The role of the N-terminus in vitamin C transport and the apical sorting of EGFP-tagged SVCT1 in MDCK cells

SVCT1 (Sodium-dependent vitamin C transporter 1) is responsible for bulk absorption of vitamin C from the diet and reabsorption in the kidney to maintain plasma levels of this nutrient. To function as such, SVCT1 localizes to the apical membrane of intestinal and renal epithelial cells. Cytoplasmic domains of membrane proteins are commonly found to contain sorting determinants, which dictate their specific membrane localization in polarized epithelial cells. SVCT1 has 12 putative transmembrane segments with both the N and C-terminals on the cytoplasmic side of the membrane. The role of the N-terminal of SVCT1 and its contribution to the apical sorting and vitamin C transport activity of this protein was previously unexamined. Deletion mutations were made in the N-terminal of human SVCT1 tagged with EGFP and exogenously expressed in MDCK (Madin-Darby canine kidney) cells. Live cell confocal imaging, functional assays, as well as EGFP quantification measurements were taken to assess the effects of the deletion mutations.
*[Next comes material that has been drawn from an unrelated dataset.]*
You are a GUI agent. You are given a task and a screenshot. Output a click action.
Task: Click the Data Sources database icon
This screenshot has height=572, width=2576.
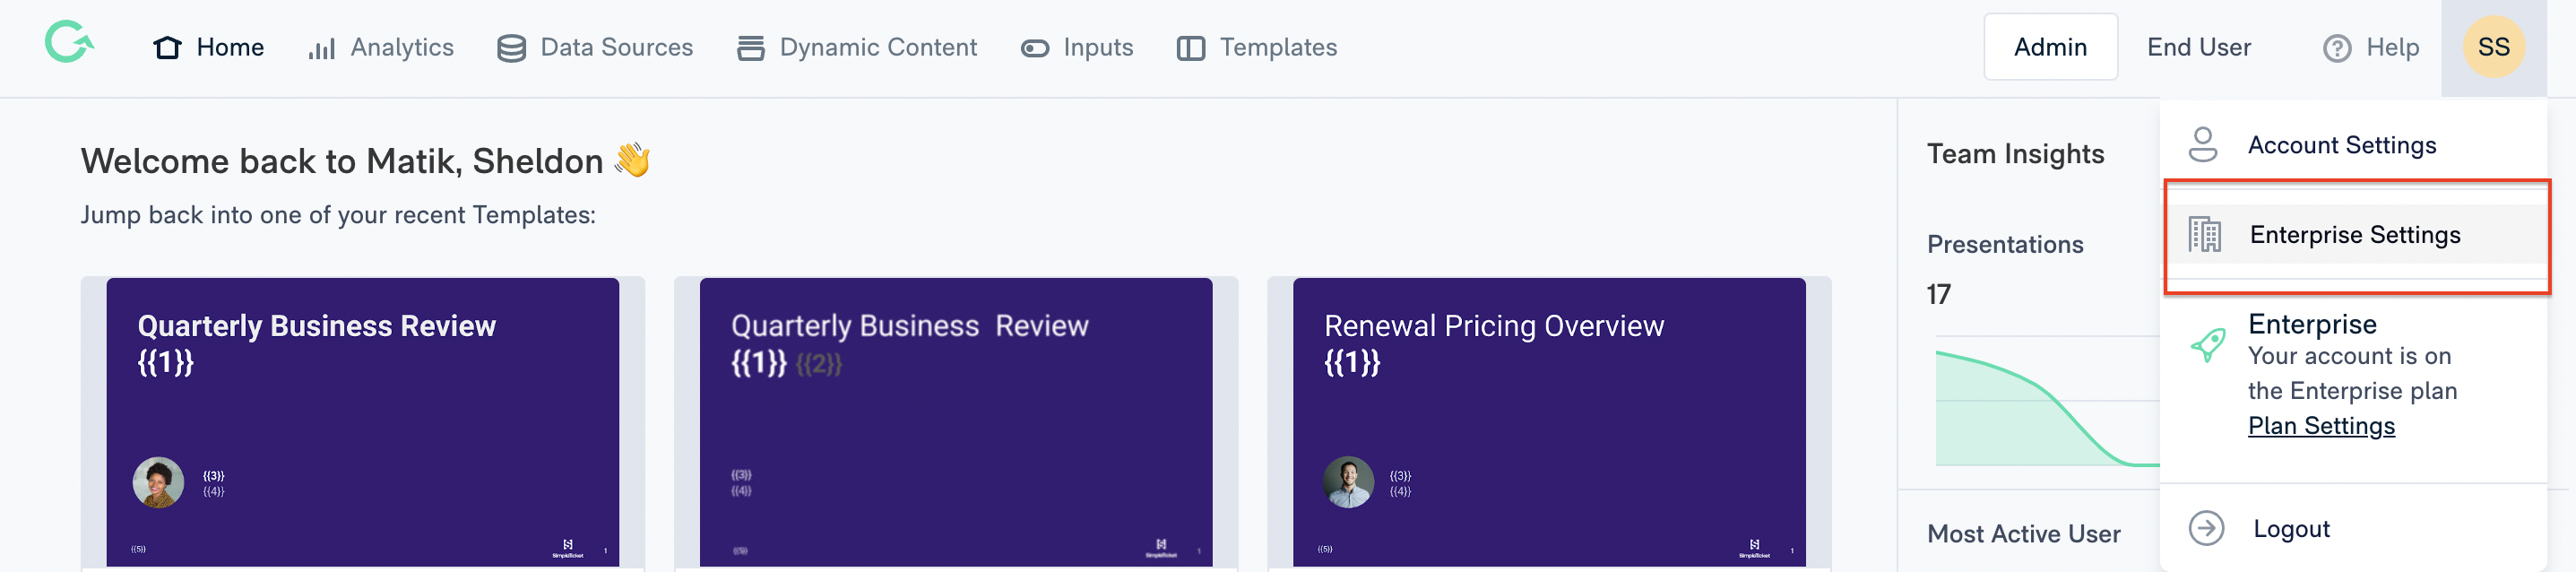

The vitamin C transport activity of SVCT1 was only impaired when most of the highly conserved region before the putative TM1 was deleted. In addition, the cytoplasmic N-terminus of SVCT1 does not play a role in the apical sorting of this protein. The conclusion that SVCT1 localizes to the apical membrane by default, presents an avenue of consideration for the apical sorting of other multi-pass membrane proteins.